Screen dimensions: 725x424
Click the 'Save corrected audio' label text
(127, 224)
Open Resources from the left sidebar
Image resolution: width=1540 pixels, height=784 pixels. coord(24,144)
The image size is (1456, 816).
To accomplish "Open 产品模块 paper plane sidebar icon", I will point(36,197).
---
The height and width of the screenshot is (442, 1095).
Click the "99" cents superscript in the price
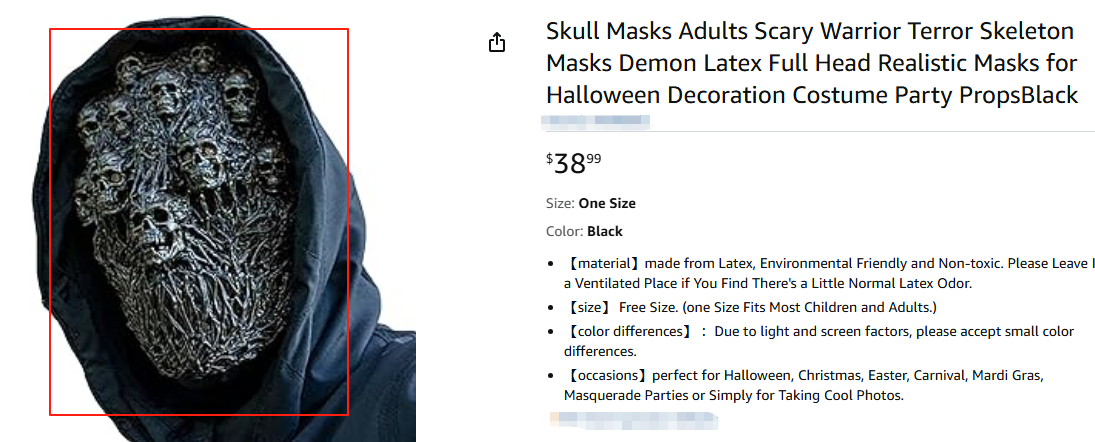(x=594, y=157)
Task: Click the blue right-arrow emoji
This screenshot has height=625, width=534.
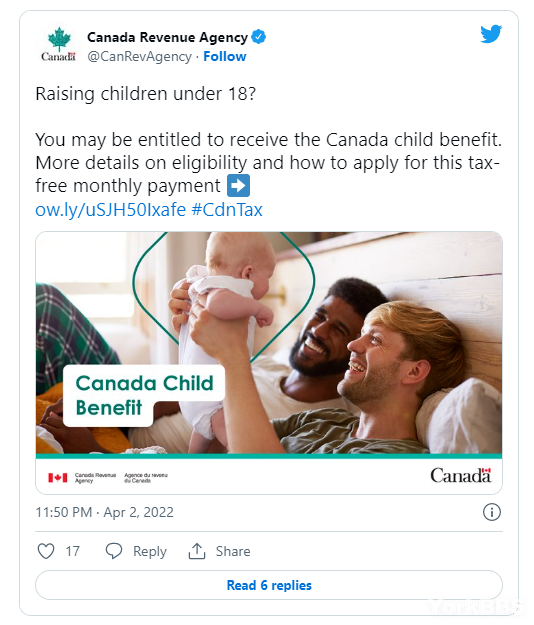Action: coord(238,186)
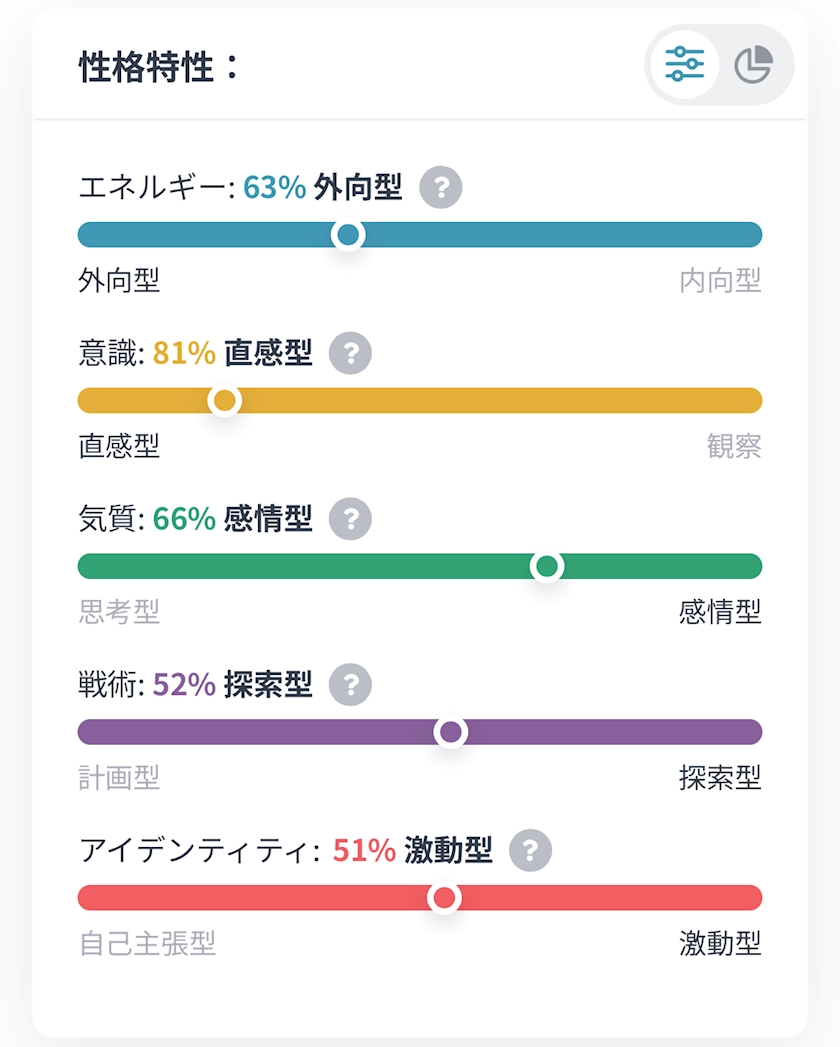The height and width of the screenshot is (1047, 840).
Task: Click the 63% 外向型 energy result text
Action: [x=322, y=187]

**WRITTEN REQUEST**
Return each listing line starting with the line that contains "The height and width of the screenshot is (442, 1095)." and going on through the line that contains "Action: [x=322, y=187]", word for word, with the pictures left out.

**SOLUTION BELOW**
The height and width of the screenshot is (442, 1095).
Click the "99" cents superscript in the price
(x=594, y=157)
Task: Click the blue right-arrow emoji
This screenshot has height=625, width=534.
Action: coord(238,186)
The height and width of the screenshot is (1047, 840).
Task: Click the 63% 外向型 energy result text
Action: [x=322, y=187]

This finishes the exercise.